▶ EXERCISE DIRECTIONS:
In the forwarded mailing-list message, what might some vendors issuing low assurance certs e-mail to the requestor?

[Fwd: Re: PGP, Inc.]

[Jeff Weinstein]

I meant to send this along to the list as well as Raph.

	--Jeff

-- 
Jeff Weinstein - Electronic Munitions Specialist
Netscape Communication Corporation
jsw at netscape.com - http://home.netscape.com/people/jsw
Any opinions expressed above are mine.


To: Raph Levien <raph at cs.berkeley.edu>
Subject: Re: PGP, Inc.
From: Jeff Weinstein <jsw at netscape.com>
Date: Sat, 11 May 1996 02:07:40 -0700
Organization: Netscape Communications Corp.
References: <v02140b03adb92b2dbc65@[205.149.165.24]> <3193E226.575E651C at cs.berkeley.edu>
Reply-To: jsw at netscape.com

Raph Levien wrote:
> 
> Tim Dierks wrote:
> >
> > The only effort they make is that when using the email-based CA, it mails
> > the certificate to the address within, so it's not trivial to get a cert
> > for an address that you don't have access to. (I'm not saying it's
> > impossible, or even hard, just that it requires some skill and effort).
> 
> For example, see http://www.digicrime.com/id.html . I believe they got
> these certificates using the Web, rather than e-mail.
> 
> I think with e-mail, you'd actually have to be running a packet sniffer
> or doing an active attack such as DNS spoofing. However, the Web is
> much, much more convenient.
> 
> In any case, the page I referenced above is worthwhile reading.

  It is certainly possible to put e-mail 'into the loop' when
issuing certs via the web.  With Netscape Navigator 3.0 there is
no requirement that the cert be issued immediately when requested.
I expect that some cert vendors who are issuing low assurance
certs will e-mail the requestor a password that they can use to
retrieve their cert.  This at least provides some(not total) assurance
that the requestor can receive e-mail at the address in the cert.

	--Jeff

-- 
Jeff Weinstein - Electronic Munitions Specialist
Netscape Communication Corporation
jsw at netscape.com - http://home.netscape.com/people/jsw
Any opinions expressed above are mine.

▶ INFORMATION GIVEN:
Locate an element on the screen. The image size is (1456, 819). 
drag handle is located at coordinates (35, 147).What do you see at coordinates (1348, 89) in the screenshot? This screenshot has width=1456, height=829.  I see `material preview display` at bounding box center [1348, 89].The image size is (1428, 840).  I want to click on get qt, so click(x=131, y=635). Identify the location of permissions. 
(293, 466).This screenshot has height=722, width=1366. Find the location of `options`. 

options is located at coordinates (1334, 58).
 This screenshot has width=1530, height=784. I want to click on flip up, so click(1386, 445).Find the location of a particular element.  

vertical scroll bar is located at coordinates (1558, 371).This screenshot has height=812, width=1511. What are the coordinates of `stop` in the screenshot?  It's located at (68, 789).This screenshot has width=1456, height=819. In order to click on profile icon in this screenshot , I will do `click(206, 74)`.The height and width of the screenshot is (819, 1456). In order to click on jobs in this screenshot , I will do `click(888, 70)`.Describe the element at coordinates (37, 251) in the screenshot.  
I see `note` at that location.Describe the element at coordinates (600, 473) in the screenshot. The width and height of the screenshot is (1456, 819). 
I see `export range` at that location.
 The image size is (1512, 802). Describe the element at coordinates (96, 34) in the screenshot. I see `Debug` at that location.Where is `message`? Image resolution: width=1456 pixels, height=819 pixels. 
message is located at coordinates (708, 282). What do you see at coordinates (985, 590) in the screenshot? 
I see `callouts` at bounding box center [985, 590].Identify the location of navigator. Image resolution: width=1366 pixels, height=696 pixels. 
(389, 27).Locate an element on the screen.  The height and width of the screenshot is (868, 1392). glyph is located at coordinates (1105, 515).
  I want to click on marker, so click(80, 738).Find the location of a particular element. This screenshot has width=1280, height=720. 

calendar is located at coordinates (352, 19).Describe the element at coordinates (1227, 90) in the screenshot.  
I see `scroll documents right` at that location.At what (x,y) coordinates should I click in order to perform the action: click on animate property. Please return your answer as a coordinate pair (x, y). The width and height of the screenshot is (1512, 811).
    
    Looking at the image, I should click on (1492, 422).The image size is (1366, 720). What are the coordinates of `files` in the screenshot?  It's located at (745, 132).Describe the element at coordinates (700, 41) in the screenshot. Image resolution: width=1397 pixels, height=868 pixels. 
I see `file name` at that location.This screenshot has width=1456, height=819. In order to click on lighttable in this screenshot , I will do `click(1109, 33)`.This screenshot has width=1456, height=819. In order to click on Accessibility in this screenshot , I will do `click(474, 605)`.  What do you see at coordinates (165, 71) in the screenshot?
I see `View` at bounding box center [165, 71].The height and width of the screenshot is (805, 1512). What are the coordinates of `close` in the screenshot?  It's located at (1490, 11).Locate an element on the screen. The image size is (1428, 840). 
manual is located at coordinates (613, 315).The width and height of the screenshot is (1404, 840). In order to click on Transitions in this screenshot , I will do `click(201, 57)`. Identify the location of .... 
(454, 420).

▶ ANSWER BOX:
A password the requestor can use to retrieve their cert.